Comfort Food
Even the most sophisticated and demanding of gourmets is likely to have a comfort food, the psychological equivalent of the maternal breast. As a child, mine was peanut butter. As proof of the minimal effect that so-called maturity has on one’s basic needs, I have only progressed as far as peanut sauce. Mine is shamelessly adapted from Hugh Carpenter’s Pacific Flavors and takes fusion to new depths (or heights, if you’re in yogic headstand).
These are my ingredients:
peanuts
Chinese chili sauce
soya sauce
balsamic vinegar
sesame oil
hoi sin sauce
a few cherry tomatoes
garlic
fresh ginger
fresh coriander
Throw a handful of peanuts into a blender and roughly pulverize.
Add a generous dollop of each of the five bottled sauces—the proportion is entirely a personal decision.
Roughly chop a couple of garlic cloves and add.
Grate in a generous amount of fresh ginger.

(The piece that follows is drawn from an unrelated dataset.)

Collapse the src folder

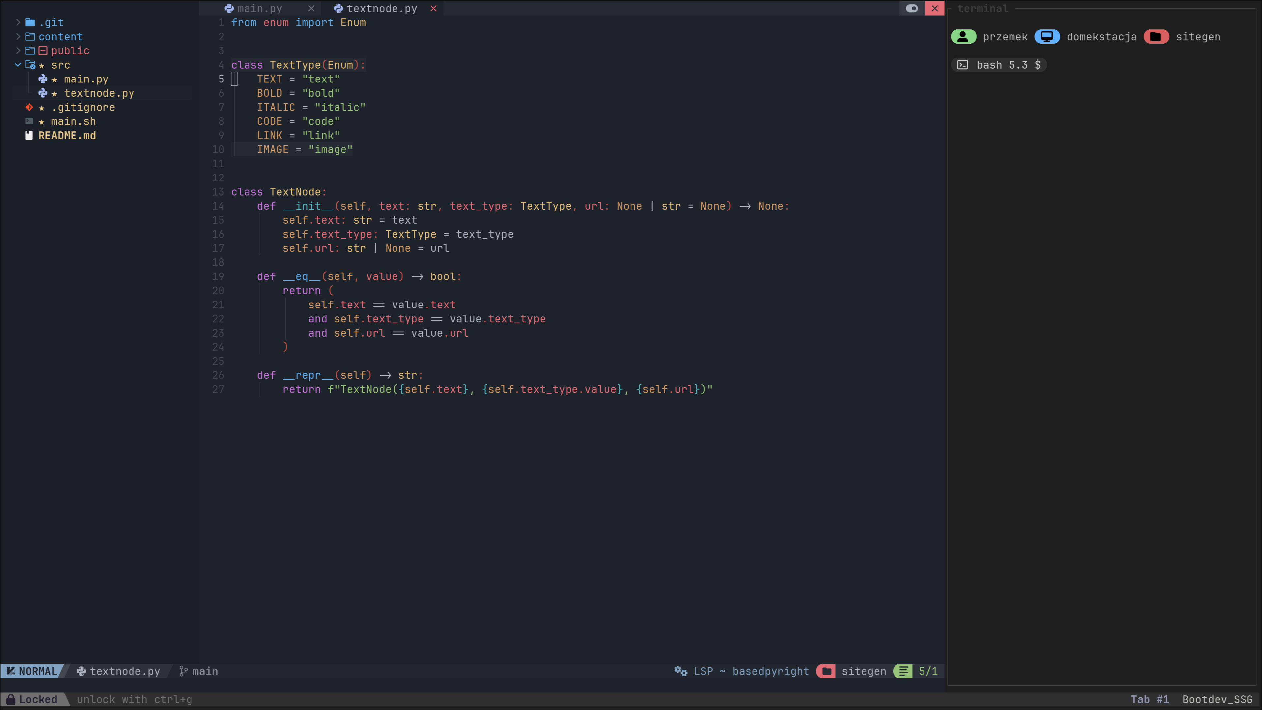tap(18, 65)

Add lots of fresh coriander. (I keep it bunched up in a sealed plastic bag in the freezer and slice off what I need.)
Blend at high speed. If the mixture doesn’t circulate in the blender, add another cherry tomato or two.

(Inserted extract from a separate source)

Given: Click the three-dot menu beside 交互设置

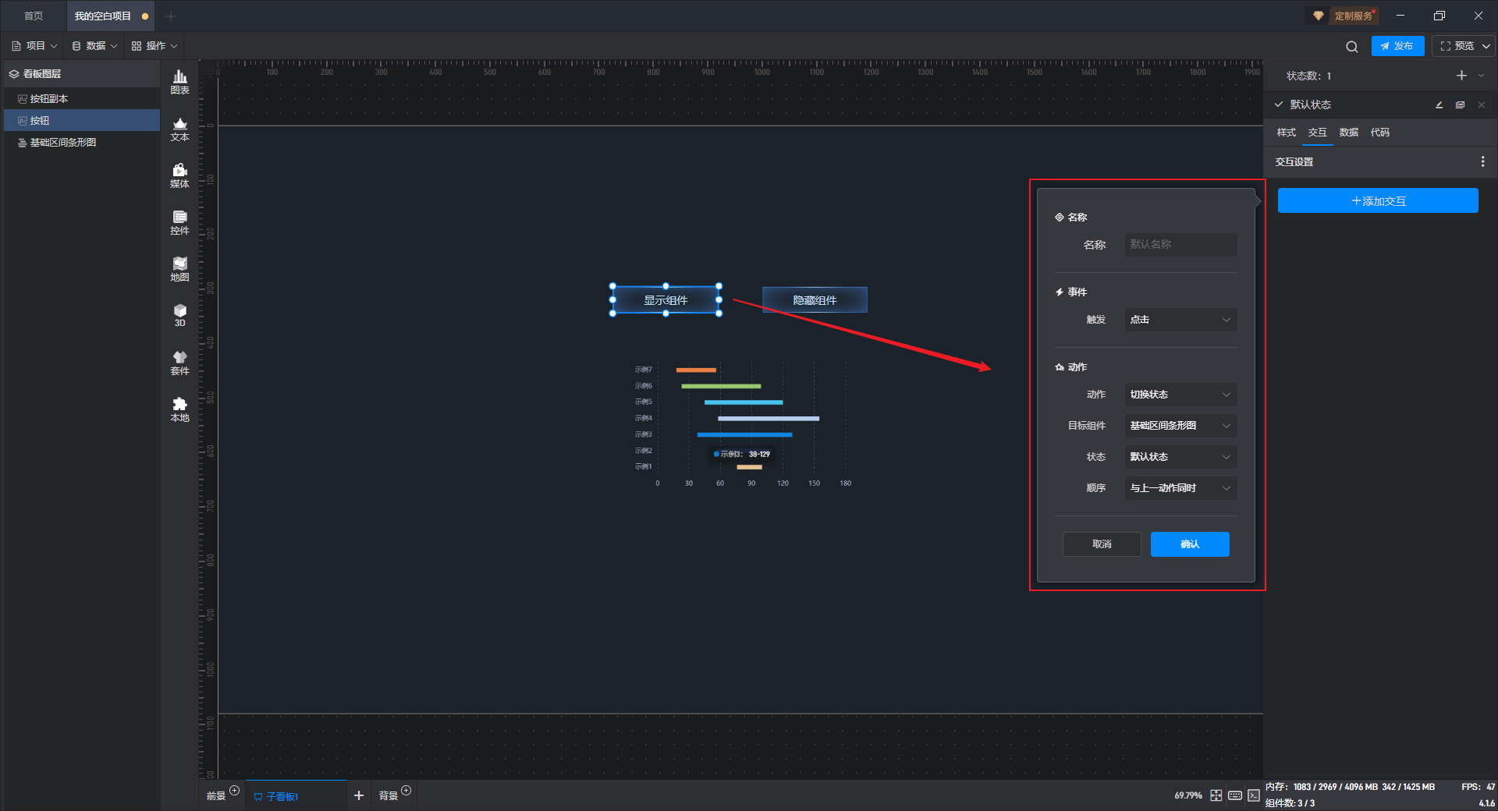Looking at the screenshot, I should tap(1482, 161).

Empty the mixture into a bowl, cover and microwave for a minute. It needn’t be cooked, only heated. For lunch most days I do a quick pressure-cooked vegetable stew or shredded stir fry and add the sauce on top, stirring it in.
I only make enough sauce for one meal—if I made it in larger quantities, I would come downstairs in the middle of the night and finish it off.

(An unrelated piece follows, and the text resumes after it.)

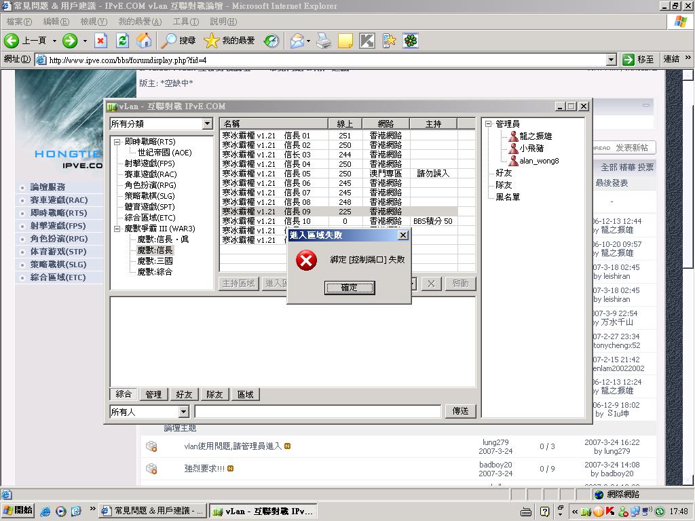
Task: Click the Mail envelope toolbar icon
Action: [297, 41]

For grating, I use the indispensible Microplane. Originally invented as a woodworking took (hence its name), it consists of a series of tiny razor-sharp blades, all (except the third) pointing in the same direction
There are several degrees of coarseness. Reading from the right, the finest is perfect for nutmegs, working quickly and without clogging. The next is ideal for fresh ginger; peeling is unnecessary, as most of the skin folds back as you grate and is easily disposed of. The third, a two-way grater, works quickly and well with hard cheeses. And finally, there’s a thin slicer, which requires particular care.
In fact, any of them can easily add human flesh to your recipe. There’s a TV out-take of Rick Stein demonstrating their use and looking at the camera as he warns of the need for special care. Suddenly he yells and sticks his finger in his mouth.